I like to spritz corn with evoo sprinkle on salt and pepper and girll to golden over charcoal.   simple and has become a favorite.  Howver, if some of the rest of the meal is plain, then a chili lime butter, or some such spread is awesome.


----------



## mish (Jun 21, 2006)

A few more ideas...

Sprinkle the corn with chili powder/cayenne or paprika, and a few squirts of lime juice - or sprinkle the corn with chili powder/cayenne or paprika and wrap with bacon slices.


----------



## outdoorcook (Apr 18, 2007)

These all sound great!  I like to experiment with lots of diferent seasonings. Rosemary, onion salt, garlic salt Italian Seasonings are some that I have tried.


----------



## VeraBlue (Apr 18, 2007)

My favourite is to remove the silk, leaving the husks intact and then soak the whole cob in beer for a couple of hours.  Shake em off and grill, in the husks.  I like to serve it with lime/chili butter.

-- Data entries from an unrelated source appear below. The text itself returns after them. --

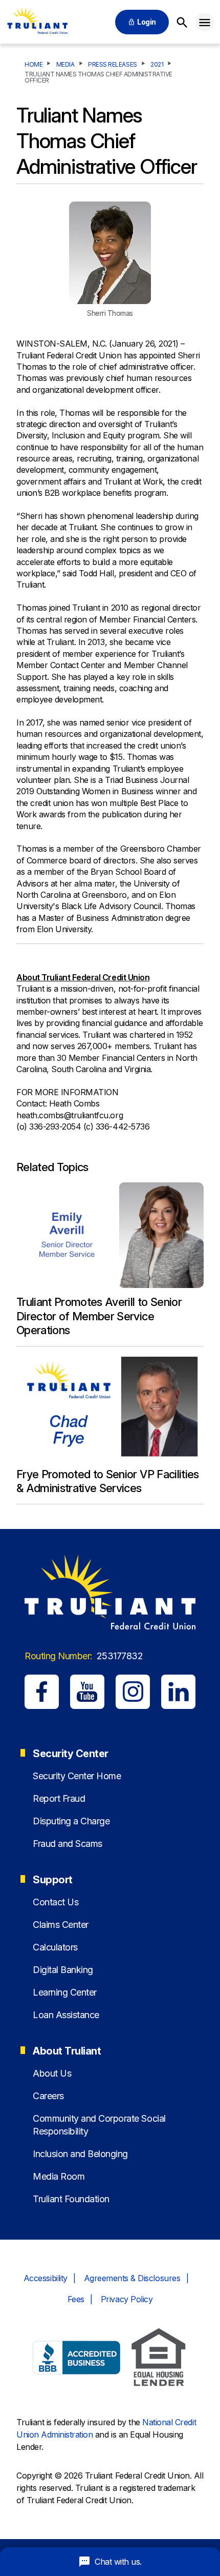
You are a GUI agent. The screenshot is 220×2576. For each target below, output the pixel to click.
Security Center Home (77, 1775)
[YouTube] (87, 1692)
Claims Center (61, 1924)
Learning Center (65, 1992)
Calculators (55, 1947)
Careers (48, 2095)
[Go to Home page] (37, 22)
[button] (204, 22)
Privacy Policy (126, 2299)
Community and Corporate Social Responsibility (99, 2125)
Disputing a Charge (71, 1821)
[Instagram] (133, 1692)
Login (146, 21)
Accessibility (46, 2278)
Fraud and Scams (67, 1843)
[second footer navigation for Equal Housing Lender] (158, 2359)
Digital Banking (63, 1969)
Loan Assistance (66, 2014)
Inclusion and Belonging (80, 2153)
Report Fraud (59, 1798)
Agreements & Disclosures (132, 2278)
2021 (156, 65)
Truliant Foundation (71, 2198)
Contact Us (55, 1902)
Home (33, 65)
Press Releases (112, 65)
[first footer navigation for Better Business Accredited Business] (76, 2359)
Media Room (58, 2176)
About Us (52, 2073)
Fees (76, 2299)
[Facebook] (42, 1692)
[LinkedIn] (178, 1692)
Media (65, 65)
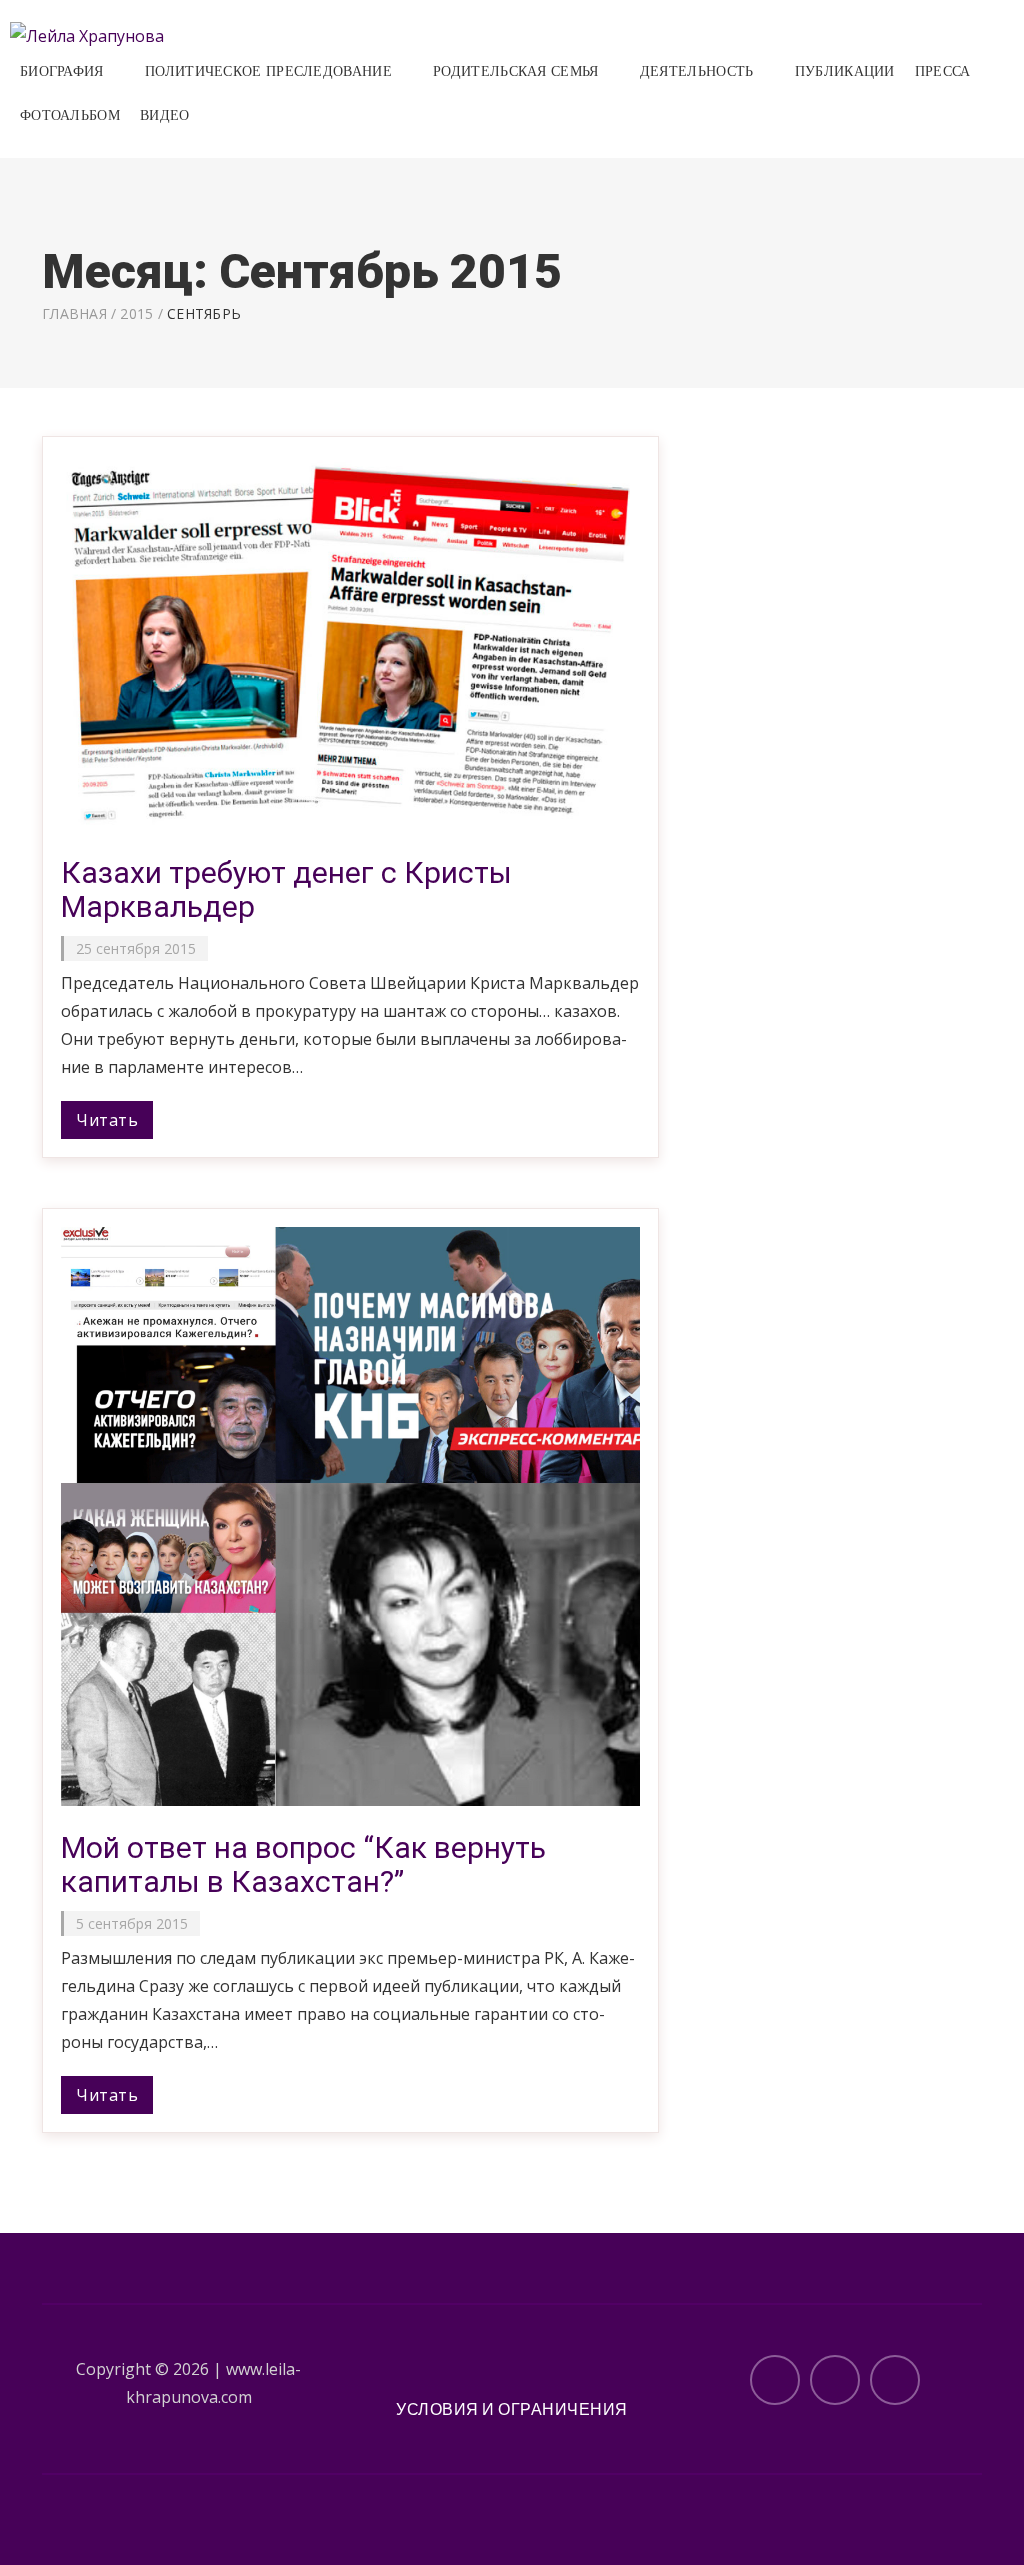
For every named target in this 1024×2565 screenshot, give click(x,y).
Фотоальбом (70, 115)
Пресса (943, 71)
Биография (62, 71)
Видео (165, 115)
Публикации (845, 71)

This onion soup method sounds very tasty!


----------



## Ms. Roxie (May 30, 2007)

All sound yummy. gonna save this thread for my next 3 grilling nites.
Thanks all!


----------



## Jeekinz (May 31, 2007)

Loosely wrap each ear in foil along with 1 pat of butter broken into pieces, salt, pepper and grated parm-reg cheese.


----------



## fireweaver (May 31, 2007)

my fave corn on the grill is "mexican style".  in TX, you can sometimes find people selling roasted corn from walk-up stands.  they hand you an ear with all the husk attached (husk is pulled back to make a handle for the corn), and you head over to the condiment rack to spice it up how you like it.  there will be big containers of comino, pepper, chili powder, lemon pepper, and a half dozen others.

take your corn out of the plastic grocery sack you just bought it in, set the sack in the sink & fill with tap water and a generous pinch of salt, and drop your corn back in.  tie up the bag, and let the corn soak up the water while you prep everything else for the grill (ideally an hour, but even 15 minutes of soaking will make a difference).  toss those ears on the grill as described by everyone above, and peel back the husk when they're done to make a handle.  rub on just a little butter, and try out whatever dry spice you have at the time (lemon pepper is my hands-down all-time fave).


----------



## Chief Longwind Of The North (May 31, 2007)

I use Fireweaver's method, except that I like to throw apple wood on the fire and cook by the indirect method (divided charcoal beds with the wood on top of the hot coals to prevent scorching the corn, vents adjusted half closed).  The smoke adds a nice flavor.  I cool the fire by adjusting the vents to give the smoke more time to flavor the corn.  Great with just butter, but season as you like.

Goodweed of the North


----------



## outdoorcook (Jun 29, 2007)

Wow....These are all some great tips with grilling corn on the cob.  I have tried many different spices, but there are some new ideas to try here.  I love the handle method of grilling corn.  It gives a great flavor from the smoke.


----------



## carrot (Jul 20, 2007)

I love grilled corn on the cob. I just brush it lightly with oil and stick it straight on the grill. Bknox has the right idea. Flavored butter is awesome. My favorite for corn is lime. It gives it a southwestern flavor. 
______________


----------



## obiwan9962 (Jul 22, 2007)

VeraBlue said:
			
		

> My favourite is to remove the silk, leaving the husks intact and then soak the whole cob in beer for a couple of hours. Shake em off and grill, in the husks. I like to serve it with lime/chili butter.
> 
> This onion soup method sounds very tasty!


this sounds very very close to what i already do
my only suggestion is garlic and old bay seasoning while grilling


----------